Pada acara yang dilaksanakan di Bukit Seguntang itu, Nila Utama sebagai raja pertama Kerajaan Melayu, didaulat untuk mengucapkan ikrar mewakili pihak kerajaan atau penguasa. Sementara Demang Lebar Daun, didaulat untuk mengucapkan ikrar yang menyuarakan aspirasi rakyat yang ada di Negeri Melayu.

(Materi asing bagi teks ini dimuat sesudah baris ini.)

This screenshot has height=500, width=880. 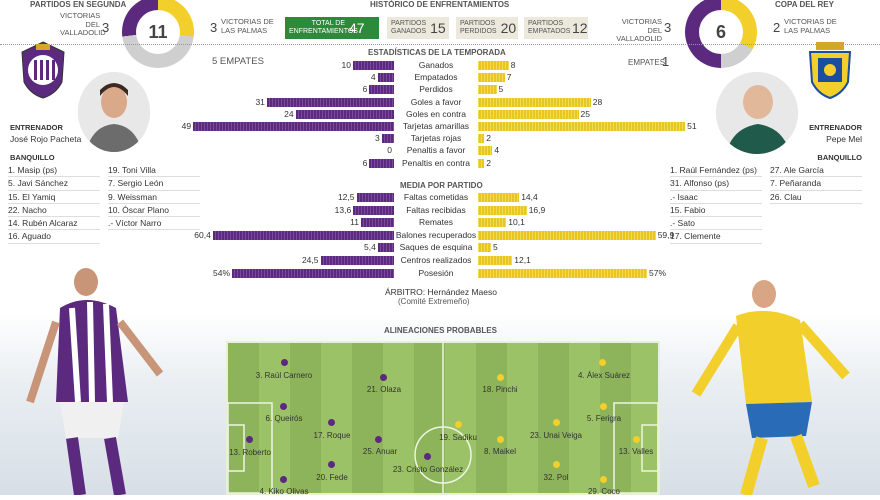 What do you see at coordinates (537, 210) in the screenshot?
I see `stat-value-laspalmas: 16,9` at bounding box center [537, 210].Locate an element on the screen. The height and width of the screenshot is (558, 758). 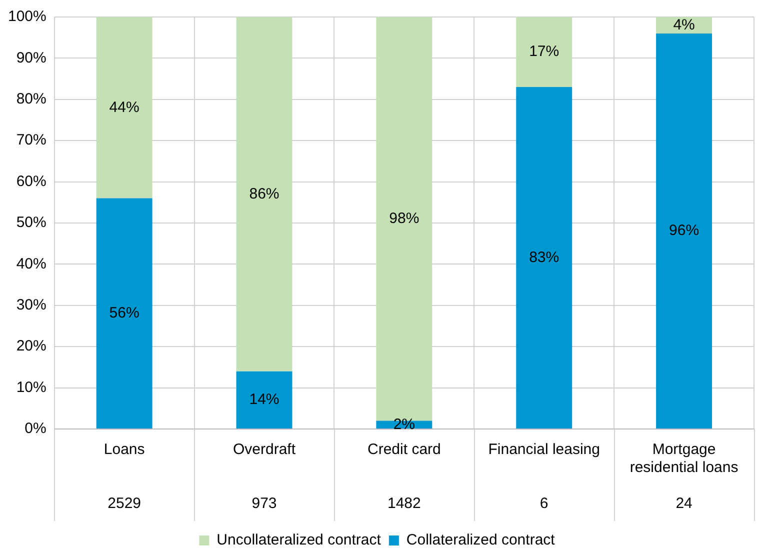
x-tick-label: Loans is located at coordinates (124, 450).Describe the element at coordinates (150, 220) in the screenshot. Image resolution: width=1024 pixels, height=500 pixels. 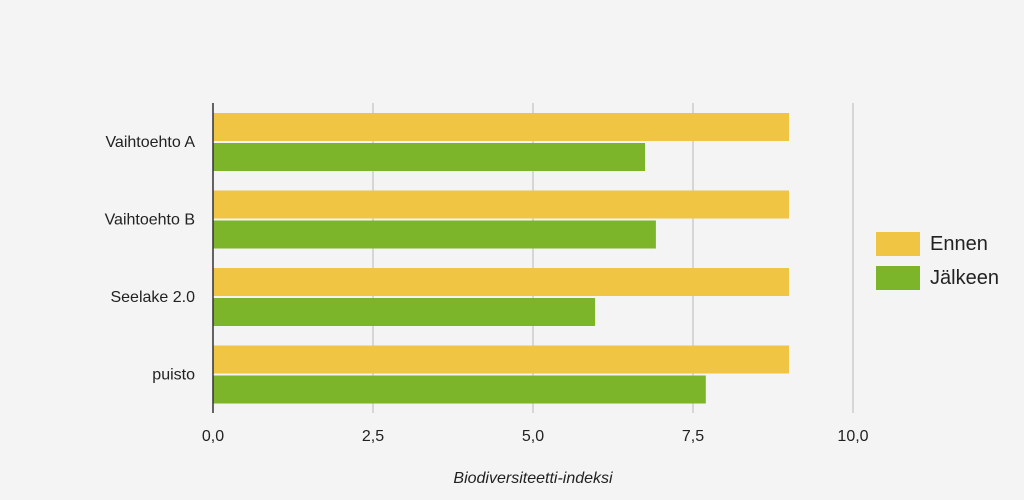
I see `category-label-1: Vaihtoehto B` at that location.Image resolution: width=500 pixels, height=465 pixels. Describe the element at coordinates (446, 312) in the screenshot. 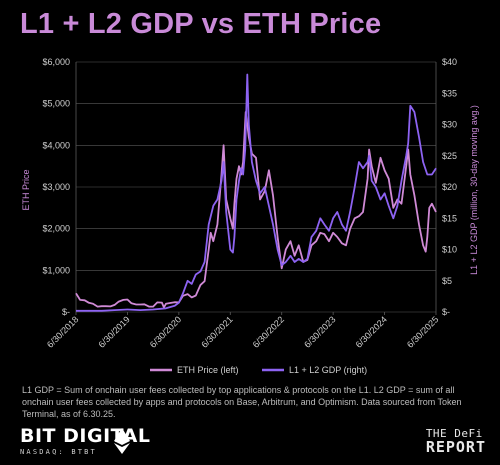

I see `y-tick-right-label: $-` at that location.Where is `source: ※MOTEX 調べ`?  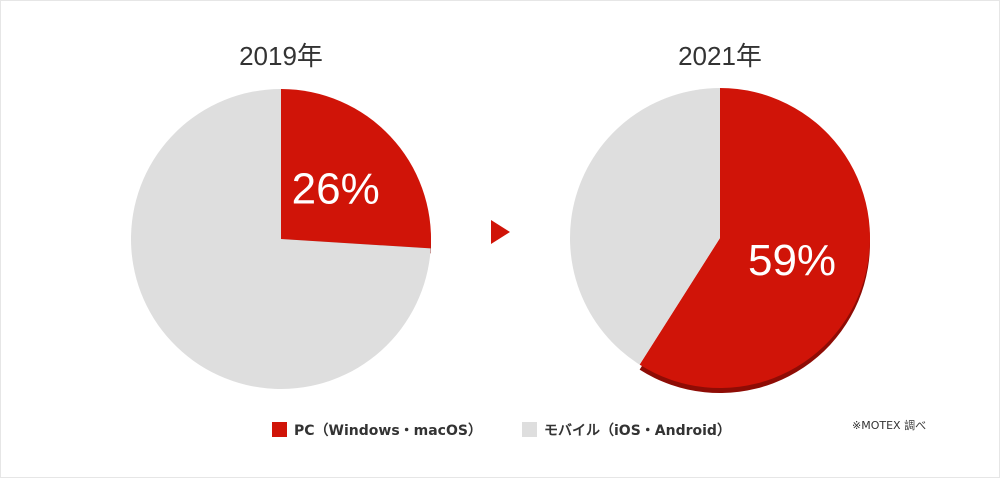 source: ※MOTEX 調べ is located at coordinates (889, 425).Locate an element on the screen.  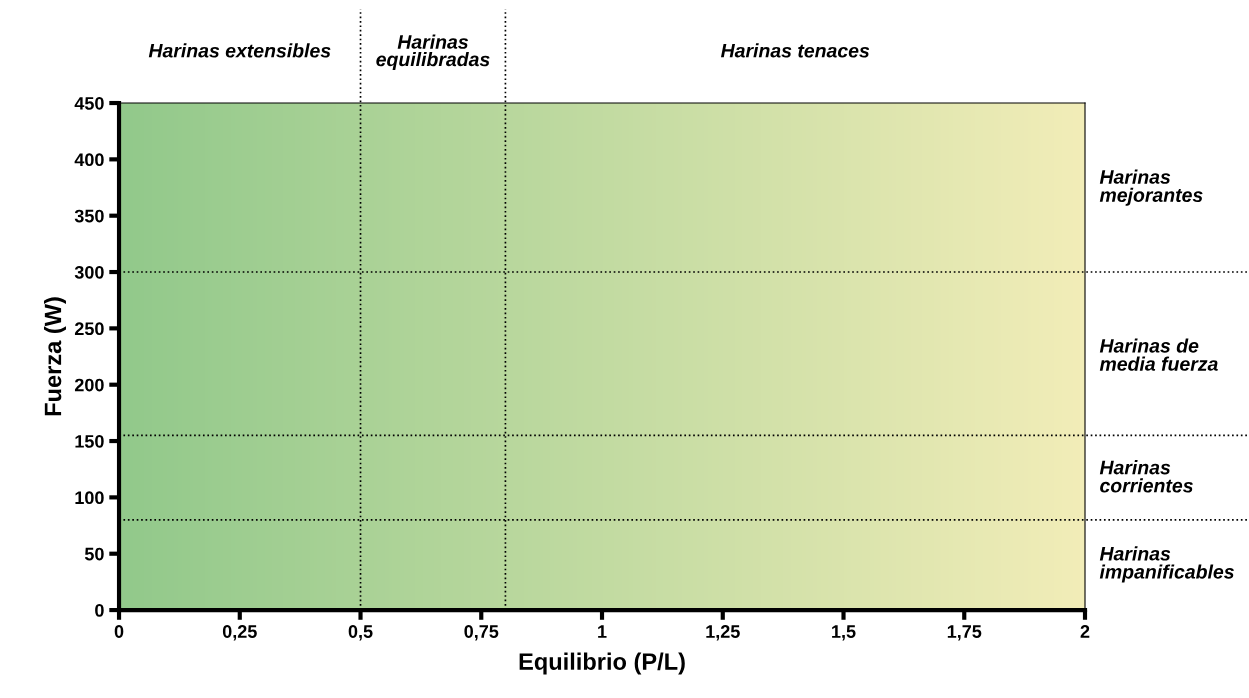
x-tick-label: 1 is located at coordinates (602, 632).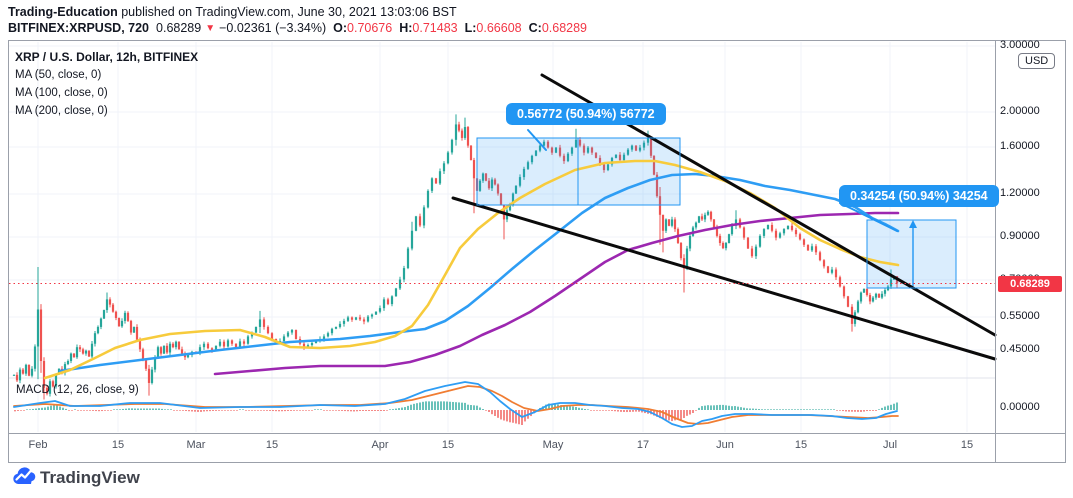  I want to click on close-label: C:, so click(535, 28).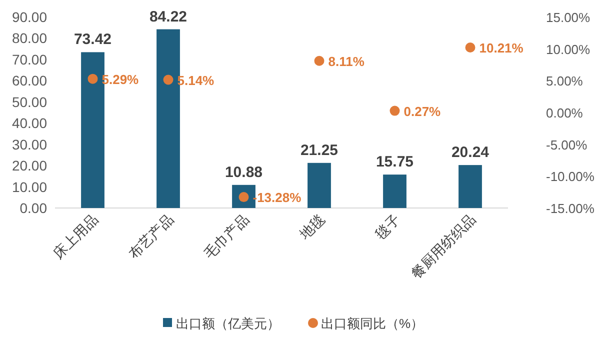 This screenshot has height=345, width=596. What do you see at coordinates (568, 50) in the screenshot?
I see `y2-tick-label: 10.00%` at bounding box center [568, 50].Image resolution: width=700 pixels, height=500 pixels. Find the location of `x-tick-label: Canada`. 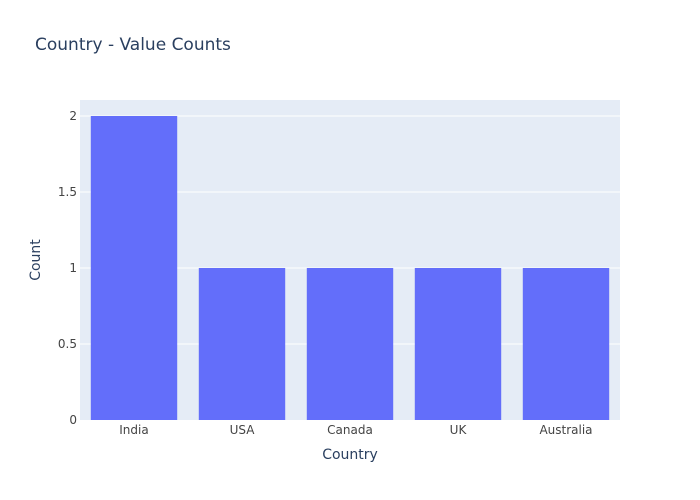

Nila Utama, yang juga dikenal dengan nama Sang Sapurba berikrar: "Kami sebagai Raja Melayu, berjanji akan memerintah dengan sebaik-baiknya untuk kemakmuran negeri dan kesejahteraan rakyat. Oleh sebab itu, rakyat hendaknya patuh kepada kami sebagai Raja maupun raja-raja penerus kami nanti. Jika tak patuh, maka akan celakalah rakyat yang khianat tersebut."

Demang Lebar Daun membalas dengan ikrar pula: "Kami sebagai rakyat berjanji akan patuh kepada Baginda Raja dan raja-raja Melayu berikutnya. Akan tetapi jika Baginda Raja atau raja-raja Melayu penerusnya nanti berbuat zalim kepada rakyat, maka kepatuhan rakyat akan hilang dengan sendirinya dan raja yang zalim tersebut akan celaka."

Usai peristiwa besar di Bukit Seguntang itu, Kerajaan Melayu pun secara resmi berdiri menguasai hampir seluruh wilayah yang dahulu dikuasai Kerajaan Sriwijaya. Setelah wafat, Nila Utama digantikan oleh anaknya Sang Nila Utama. Raja yang bergelar Srimat Tribhuwanaraja Mauli Warmadewa ini lalu memindahkan ibukota Melayu ke Tumasik yang sekarang kita kenal dengan nama Singapura.

Selanjutnya, cucu Sang Nila Utama yang bernama Parameswara, memindahkan ibukota ke Malaka. Ia lalu berganti agama dari Buddha menjadi Islam dan berganti nama menjadi Iskandar Syah. Negeri yang dibentuknya itu juga berganti nama menjadi Kesultanan Malaka dan tetap dianggap sebagai penguasa Kerajaan Melayu.

Setelah Malaka direbut oleh Portugis, Kerajaan Melayu pun runtuh. Akan tetapi sebagai gantinya, Melayu menjelma menjadi sesuatu yang lebih kuat dan lebih hebat, yakni Melayu yang kita kenal sekarang ini. Melayu yang tidak hanya identik dengan politik dan kekuasaan, melainkan telah menjelma menjadi sebuah peradaban dengan segala aspek kehidupan di dalamnya.